Executive Summary: Michael Eisenberg argues AI is a once-in-a-generation platform shift and a financial gold rush, but not every company or investor will win. He expects consolidation in foundation models, major disruption to SaaS, tougher liquidity conditions, and a strong advantage for the US, Israel, and China over Europe due to regulation and talent density.

Main Topics: AI as transformational technology and speculative bubble (Priority: 5/5): Eisenberg says AI is both the most important technology of his lifetime and a classic gold rush/bubble that will waste capital while building enduring infrastructure. Foundation models, talent, and market structure (Priority: 5/5): He argues foundation models are uniquely talent-driven, with value accruing to teams and a few leaders rather than many standalone model companies. SaaS disruption and the shift to applied AI (Priority: 4/5): He believes horizontal SaaS is under pressure, vertical SaaS may be rebuilt by AI, and enterprises will increasingly buy outcomes/work rather than seats. Liquidity, IPOs, M&A, and secondaries (Priority: 5/5): Eisenberg says IPO markets are open if founders accept the price, M&A is constrained by regulation and capital costs, and most venture investors won't get liquid. Geopolitics, regulation, and AI power (Priority: 4/5): He frames AI as strategic infrastructure for national security, warns Europe is over-regulated, and says AI will deepen the divide between AI and non-AI countries. Venture discipline: ownership, conviction, and portfolio construction (Priority: 4/5): He prefers concentrated ownership, rare pro-rata, and decisive selling when conviction or price is high; he rejects averaging into venture positions. Defense tech and hard tech investing (Priority: 3/5): He sees major opportunity in defense and hard tech but warns newcomers underestimate the complexity of selling into regulated government and industrial markets.

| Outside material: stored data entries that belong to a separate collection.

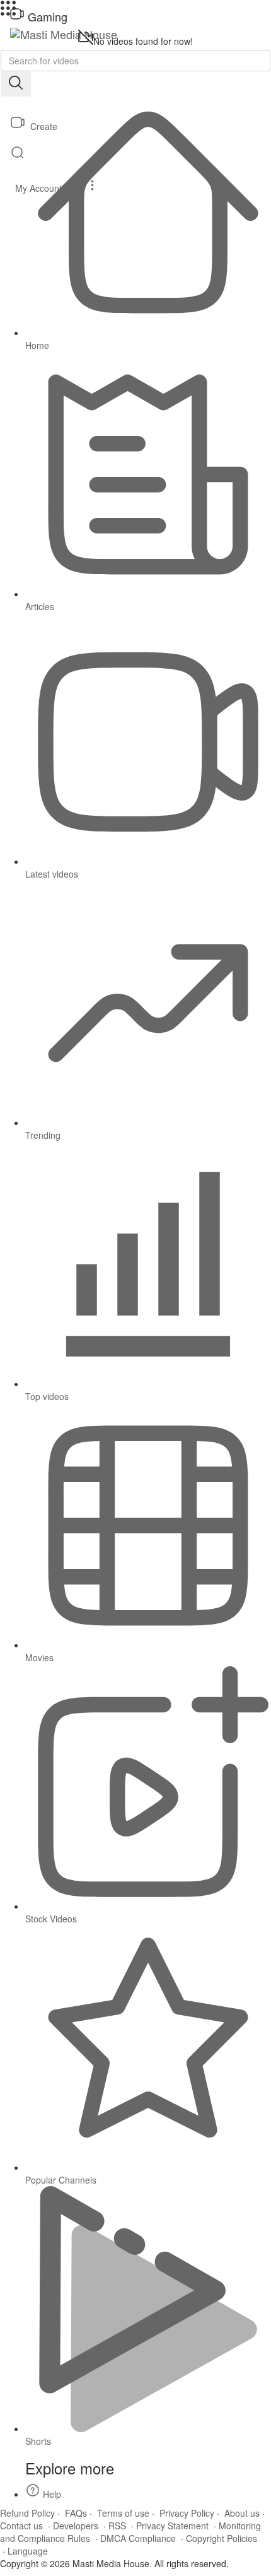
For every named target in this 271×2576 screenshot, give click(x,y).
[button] (135, 185)
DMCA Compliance (138, 2538)
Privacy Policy (186, 2513)
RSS (117, 2525)
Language (28, 2550)
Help (50, 2494)
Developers (75, 2525)
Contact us (21, 2525)
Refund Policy (27, 2513)
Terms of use (123, 2513)
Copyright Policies (221, 2538)
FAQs (76, 2513)
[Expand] (8, 12)
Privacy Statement (172, 2525)
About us (242, 2513)
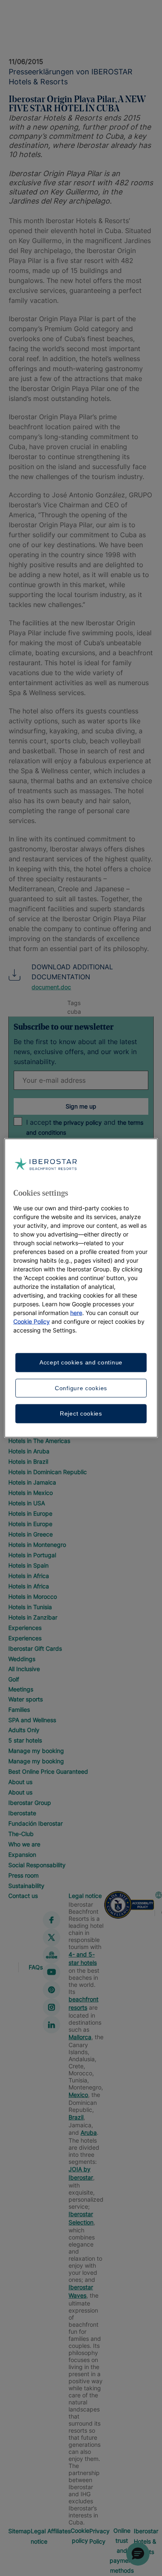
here (76, 1312)
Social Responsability (37, 1864)
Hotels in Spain (28, 1565)
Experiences (25, 1627)
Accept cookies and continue (81, 1362)
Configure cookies (81, 1387)
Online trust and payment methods (122, 2550)
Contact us (23, 1895)
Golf (13, 1679)
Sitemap (19, 2530)
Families (19, 1709)
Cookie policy (80, 2535)
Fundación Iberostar (35, 1823)
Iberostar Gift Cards (35, 1648)
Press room (23, 1875)
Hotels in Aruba (28, 1451)
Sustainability (26, 1885)
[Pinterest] (51, 1989)
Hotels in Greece (30, 1534)
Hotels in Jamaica (32, 1482)
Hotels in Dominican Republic (47, 1471)
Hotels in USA (26, 1503)
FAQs (36, 1967)
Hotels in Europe (30, 1513)
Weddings (21, 1658)
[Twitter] (51, 1937)
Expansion (22, 1854)
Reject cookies (81, 1413)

Key Arguments: AI is simultaneously the most transformative technology in decades and a speculative bubble; both realities coexist. Foundation models are not a broad asset class; only a few companies will create venture-scale returns, while many investors lose money. The most valuable part of AI companies may be the teams and execution capability, not the models themselves. Legacy software companies will struggle to adapt because AI requires clean data architectures and workflow redesign, unlike the internet era. Horizontal SaaS is overcrowded and vulnerable; future value lies in vertical, domain-specific, or AI-native workflows. Enterprises will pay for work and measurable value, pushing consulting-style pricing logic into software. IPO markets are not closed; companies can go public earlier and build in the public markets if they accept the price. Most LPs and GPs are overexposed to the same AI themes through multiple funds, undermining true diversification. Europe will likely be disadvantaged by AI regulation, while the US, China, and Israel remain more competitive. Defense and hard tech can produce returns, but only for investors with deep domain knowledge and realistic expectations about sales cycles.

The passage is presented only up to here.